先日豊田市美術館で開催中の東山魁夷・唐招提寺御影堂障壁画展を観覧し、僕が好きな日本画家の小嶋悠司の追悼展が同時開催されてました。
写真を見る限り、この作品が日本画だとは思えない人も多いと思います。小嶋悠司は、その思想性と独自の画風で美術業界でも評価の高い日本画家でした。昨年6月に72歳で没するまで、創画会会員として活躍、晩年は故郷京都で京都市立芸術大学の教授を務められ後進の育成に尽力されました。
京都の地にありながら、日本画の伝統とは異なる作風で、日本画で用いられる和紙や絹地ではなく、粗目のキャンバスに描く作品は、日本画の岩絵の具だけでなく、卵テンペラをなども用いた暗く深みのある色調に、大胆にデフォルメされた人物や動物が特徴です。
そして何より、東寺近くに住み、密教美術の影響からか、そのテーマも穢土、凝視、地、聖母など殺伐とした世界の中にある深い祈りを感じます。
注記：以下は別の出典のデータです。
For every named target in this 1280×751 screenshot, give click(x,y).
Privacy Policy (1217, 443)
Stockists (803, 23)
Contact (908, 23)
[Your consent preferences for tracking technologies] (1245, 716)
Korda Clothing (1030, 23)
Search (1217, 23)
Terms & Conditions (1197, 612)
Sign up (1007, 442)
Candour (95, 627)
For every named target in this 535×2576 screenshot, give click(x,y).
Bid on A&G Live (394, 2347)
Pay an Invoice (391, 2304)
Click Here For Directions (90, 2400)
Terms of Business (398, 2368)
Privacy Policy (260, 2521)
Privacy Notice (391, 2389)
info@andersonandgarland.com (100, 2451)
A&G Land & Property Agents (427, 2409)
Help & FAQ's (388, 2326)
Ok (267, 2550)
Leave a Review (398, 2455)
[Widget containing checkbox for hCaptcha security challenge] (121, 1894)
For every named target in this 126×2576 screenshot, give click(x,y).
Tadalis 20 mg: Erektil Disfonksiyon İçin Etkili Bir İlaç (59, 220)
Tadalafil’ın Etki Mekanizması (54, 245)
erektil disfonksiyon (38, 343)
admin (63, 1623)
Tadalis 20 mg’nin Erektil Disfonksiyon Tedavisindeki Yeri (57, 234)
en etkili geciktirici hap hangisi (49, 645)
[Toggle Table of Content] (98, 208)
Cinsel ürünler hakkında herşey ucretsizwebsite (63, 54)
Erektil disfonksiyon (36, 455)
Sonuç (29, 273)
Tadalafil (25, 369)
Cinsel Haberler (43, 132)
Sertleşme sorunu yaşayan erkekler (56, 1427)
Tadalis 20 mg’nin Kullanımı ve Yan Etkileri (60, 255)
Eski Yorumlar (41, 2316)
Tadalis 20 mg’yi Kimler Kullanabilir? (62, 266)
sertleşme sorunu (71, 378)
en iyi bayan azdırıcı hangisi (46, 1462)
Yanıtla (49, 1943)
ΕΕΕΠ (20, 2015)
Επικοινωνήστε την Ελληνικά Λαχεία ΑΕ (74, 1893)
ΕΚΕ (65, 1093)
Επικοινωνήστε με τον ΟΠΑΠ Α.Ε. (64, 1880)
その作風から好き嫌いは当然あると思いますが、現代美術を扱う当館が小嶋悠司作品を所蔵していることでも、ともすれば表面的なものだけにとらえがちな現代美術の洞察にもつながるように思います。
今回の展示は、6月11日まで、7月には奈良美智の展覧会も予定されてますが、ボランティアガイドによる作品解説も行われますので、ぜひ小嶋悠司の精神性に触れてみてください。